The Timeless Land by Eleanor Dark

Share:
\"Sydney

Much has been written about Bennelong, one of the first Australians with whom Governor Phillip negotiated when the First Fleet arrived in Botany Bay.  The story of a colony of convicts and the events surrounding attempts at peaceful negotiations would mark the beginnings of the nation of Australia.   Bennelong Point, which is now the site of the Sydney Opera House, was originally the site of a humble house that Governor Phillip had made on the request of Bennelong.  This tract of land is called Point Bennelong today.

The Arrival of the First Fleet

When the First Fleet, arrived the Governor made friends with and attempted to maintain friendly relations with, what were then called, the natives.   The story of the tumultuous relationship is matched by the tempestuous relationship of the convicts and their captors, and the invaders and the land they invaded.    Australia is often depicted by early settlers as a timeless land or a never ending country.  When convict ships came to Australia, the shores stretched forever and the country seemed harsh and uninviting. Originally contact with the Indigenous tribes was a peaceful enough friendly encounter.  This was mainly because there was (and it still seems there is) a tradition of hospitableness amongst Australian Indigenous peoples.  At first meant they were wary but willing to negotiate and even help the white people.  They hoped that these people were merely passing through their land and that they would leave soon.

Interpretive History fact mixed with interpretive fiction

The Timeless Land written by Eleanor Dark is a narrative that she researched from the early documents of the first fleet, and by interpretation of diaries and other handed down accounts and stories.  Writing was the only means of communication with England in those days and these documents were sent back to England on the early stored ships.  The accounts are copiously descriptive and to some extent accurate.  They are of course recorded with the bias of the writers who were mainly English.  She also says that she researched the early customs of the people extensively.  In the forward to the book Dark talks about her research methods.

As faithfully and accurately as possible, Dark has reconstructed the life of Bennelong, using all of the historical tools available to her.  Bennelong was an Indigenous man who it is said was “expecting the White Ships with Wings” before they ever arrived on the coast of Australia.  This was because his father had seen the ships with wings once long before the first fleet arrived.  He had dreamed that his son would have some kind of major connection with the people who came upon them.

Although there is a great deal of sardonic humour laced throughout the epic text, none of the humour is ‘at base’ funny at all.  As Bennelong is gradually changed by contact with white people, the humour seems to become a joke on him.  He becomes a nuisance to the people who set out to capture him to learn from him how to live on the land that they were destroying.  As the tragic story of the history of Australia unfolds the degradation of a race of people becomes Australia’s joke on itself.  The book ends with the listener asking “What happens next?” even though quite tragically we already know that children will be taken, the land will be denuded and a way of relating respectfully to the land will be threatened if not extinguished altogether.
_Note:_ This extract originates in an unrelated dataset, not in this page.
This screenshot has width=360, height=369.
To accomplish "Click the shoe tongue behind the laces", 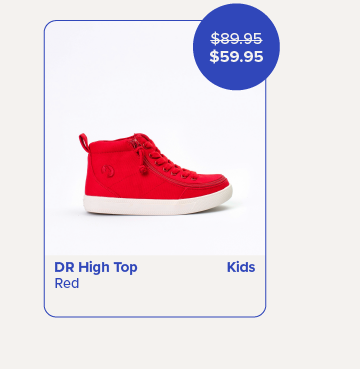I will coord(137,142).
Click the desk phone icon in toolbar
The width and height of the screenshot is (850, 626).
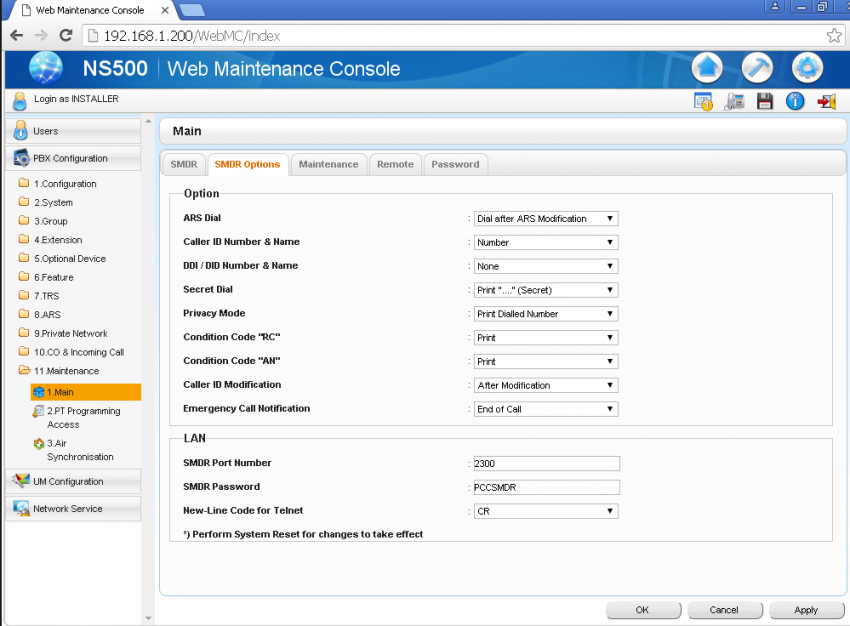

The Timeless Land a teaching tool

The CD book is a 26 and a half hour major epic, which was first published in 1941 as a novel.  In the 22 CD is read by James Condon an experienced and widely known actor.  The length of the work makes it unlikely to be used a set text in Australian schools.  The soliloquies though are perfect for small snatches of insight for teachers who would teach about Bennelong, Governor Phillip, and Hunter or about the degradation of the land.

Many of the descriptions throughout the book spell out the destruction of the tranquility and the virgin beauty of the land. The shoreline in particular is something that gradually disappears and the starvation of the Indigenous people is described in such a s way as to show how they dependence of the Indigenous people on the white settlers was something that crept up on them not unnoticed but in such a way as that they were powerless to stop it.

This account of the invasion of Australia is an accurate picture of the steady denudation of nature, life and culture that is not exaggerated but respectfully researched.  It gives the listener cause to pause because the lessons learned about intercultural discourse are very clear.  Sometimes the blatant conflict between all kinds of characters is quite violent and the hostilities are apparent, but it is the steady undercurrent of the not so easy to describe or articulate clash of two cultures that pervades the novel.

The novel finishes with a soliloquy by Bennelong who has been destroyed.  This has partly been by alcohol, but his alcoholic isolation only exacerbates the exclusion he now faces from both races.   It seems that clear that in the story he will live on.  Once a noble warrior respected by all tribes and the whites who at first so mercilessly used him, he has now returned from England seen as a misfit not fit to live in either worlds.

This historical text is a part of the Bolinda Classic Series.  The cover was designed by Colin Doswell and seems to be adapted from an old original oil painting.  The cracks in the painted oil could be intended to imply the parched cracked land and also be alluding to the “cracked” nature of the Australian relationship with the land.   The audio book recording was produced by Ben Johnson and remastered in 2009.  It has bookmarked tracks every three minutes for easy location of passages of interest.